WD’s photos of some roller coasters:

Day 3

Okay – we were boring.  S~ had a 2:30 p.m. guitar lesson, and because she’s out of town for 3 weeks, she didn’t want to miss it.  WD and I figured it wasn’t horrible to have a day to catch up on sleep and do some laundry, etc.  I had some things to take care of for the girls’ school and clean up volunteer work.  I think I also spent some time fighting with my Ex, because THAT is fun.

Days 4 & 5

After a few loving spouse-like arguments about timing and whether or not I packed the night before (I didn’t – even though the girls did, and so did WD), we left our house at 8:20 (20 minutes past the range of 7:30 – 8 that we agreed upon) and started a drive to Provincetown on Cape Cod.  We used Price Line to get a hotel for one night, and were excited to spend some time on the Cape.

And it was great.  Our hotel was about a mile away from the center of town, and we walked that mile at least 6 times – the only complaints came from WD during our walk back to the hotel after our evening out on Tuesday night, because his bladder wanted the hotel to be much closer.

## PROVIDED RECORDS:
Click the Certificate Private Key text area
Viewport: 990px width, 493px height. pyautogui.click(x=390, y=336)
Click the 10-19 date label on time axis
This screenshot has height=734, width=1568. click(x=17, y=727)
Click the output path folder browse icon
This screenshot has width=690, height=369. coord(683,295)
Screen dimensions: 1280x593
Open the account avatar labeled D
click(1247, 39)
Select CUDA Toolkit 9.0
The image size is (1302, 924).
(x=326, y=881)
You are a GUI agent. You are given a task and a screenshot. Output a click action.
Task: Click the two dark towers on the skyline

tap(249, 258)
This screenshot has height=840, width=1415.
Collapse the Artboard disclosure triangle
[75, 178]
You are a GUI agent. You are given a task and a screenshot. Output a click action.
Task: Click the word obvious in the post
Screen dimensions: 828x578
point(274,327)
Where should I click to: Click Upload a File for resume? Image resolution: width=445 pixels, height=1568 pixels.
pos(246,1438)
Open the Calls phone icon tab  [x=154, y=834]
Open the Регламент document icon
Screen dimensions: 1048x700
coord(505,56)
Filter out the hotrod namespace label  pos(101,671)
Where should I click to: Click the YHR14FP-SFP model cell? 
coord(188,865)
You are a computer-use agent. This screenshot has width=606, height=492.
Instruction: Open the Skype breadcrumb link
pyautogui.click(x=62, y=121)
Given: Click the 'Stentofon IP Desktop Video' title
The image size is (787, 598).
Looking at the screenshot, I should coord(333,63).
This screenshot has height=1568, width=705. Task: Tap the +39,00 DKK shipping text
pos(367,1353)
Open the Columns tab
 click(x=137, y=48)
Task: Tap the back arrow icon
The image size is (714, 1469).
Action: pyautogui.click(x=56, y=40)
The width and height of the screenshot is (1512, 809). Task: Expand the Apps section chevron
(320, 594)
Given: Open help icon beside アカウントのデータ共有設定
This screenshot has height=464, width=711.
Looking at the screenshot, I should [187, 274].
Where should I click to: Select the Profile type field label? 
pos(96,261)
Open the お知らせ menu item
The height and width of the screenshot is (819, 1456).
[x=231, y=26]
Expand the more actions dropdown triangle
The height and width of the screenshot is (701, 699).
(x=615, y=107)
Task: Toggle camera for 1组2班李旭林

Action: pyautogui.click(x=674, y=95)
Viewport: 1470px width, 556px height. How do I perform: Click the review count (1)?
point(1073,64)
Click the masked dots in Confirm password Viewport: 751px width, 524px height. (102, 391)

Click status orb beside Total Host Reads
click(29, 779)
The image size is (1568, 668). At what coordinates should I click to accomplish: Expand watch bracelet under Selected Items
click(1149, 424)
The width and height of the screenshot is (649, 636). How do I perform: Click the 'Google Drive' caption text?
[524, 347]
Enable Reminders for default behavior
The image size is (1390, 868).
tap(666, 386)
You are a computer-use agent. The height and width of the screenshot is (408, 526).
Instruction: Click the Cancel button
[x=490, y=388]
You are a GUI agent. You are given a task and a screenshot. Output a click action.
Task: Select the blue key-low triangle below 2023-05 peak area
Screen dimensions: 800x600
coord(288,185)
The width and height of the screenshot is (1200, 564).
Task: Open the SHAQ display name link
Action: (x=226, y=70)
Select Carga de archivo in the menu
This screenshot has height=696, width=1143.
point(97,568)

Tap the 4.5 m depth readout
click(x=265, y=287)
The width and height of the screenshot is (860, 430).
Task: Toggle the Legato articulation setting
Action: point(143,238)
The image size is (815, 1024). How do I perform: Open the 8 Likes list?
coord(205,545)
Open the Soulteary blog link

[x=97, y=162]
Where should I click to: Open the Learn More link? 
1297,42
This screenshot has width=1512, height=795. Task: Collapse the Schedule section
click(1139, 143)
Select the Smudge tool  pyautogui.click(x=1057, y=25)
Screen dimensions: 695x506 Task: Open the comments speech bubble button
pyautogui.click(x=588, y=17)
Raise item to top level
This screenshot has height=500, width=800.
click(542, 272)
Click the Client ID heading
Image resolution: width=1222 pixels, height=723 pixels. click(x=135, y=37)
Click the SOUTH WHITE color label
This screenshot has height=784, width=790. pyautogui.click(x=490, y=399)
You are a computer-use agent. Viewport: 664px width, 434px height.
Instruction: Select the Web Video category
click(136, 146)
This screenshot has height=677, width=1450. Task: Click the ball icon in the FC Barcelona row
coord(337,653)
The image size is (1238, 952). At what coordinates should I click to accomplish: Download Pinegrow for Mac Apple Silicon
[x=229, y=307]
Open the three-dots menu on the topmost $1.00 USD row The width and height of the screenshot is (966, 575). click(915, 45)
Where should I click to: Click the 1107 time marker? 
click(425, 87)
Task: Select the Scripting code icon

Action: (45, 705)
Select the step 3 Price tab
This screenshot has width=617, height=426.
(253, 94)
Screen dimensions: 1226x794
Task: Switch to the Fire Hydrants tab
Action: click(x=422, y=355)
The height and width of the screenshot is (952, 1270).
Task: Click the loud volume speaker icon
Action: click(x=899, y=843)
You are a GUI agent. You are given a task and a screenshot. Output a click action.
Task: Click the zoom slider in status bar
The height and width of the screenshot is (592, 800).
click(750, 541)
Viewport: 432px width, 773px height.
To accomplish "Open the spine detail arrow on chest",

## PARTS OF THE EXERCISE:
a. List every clock time that appears in the vacation diary excerpt.
b. According to the vacation diary excerpt, how far was the hotel from the center of town?
c. Render this sentence from the vacation diary excerpt in Spanish: "We used Price Line to get a hotel for one night, and were excited to spend some time on the Cape."

## RESULTS FOR EACH TASK:
a. 2:30 p.m., 8:20, 7:30, 8

b. About a mile.

c. Usamos Price Line para conseguir un hotel por una noche y estábamos emocionados de pasar un tiempo en el Cabo.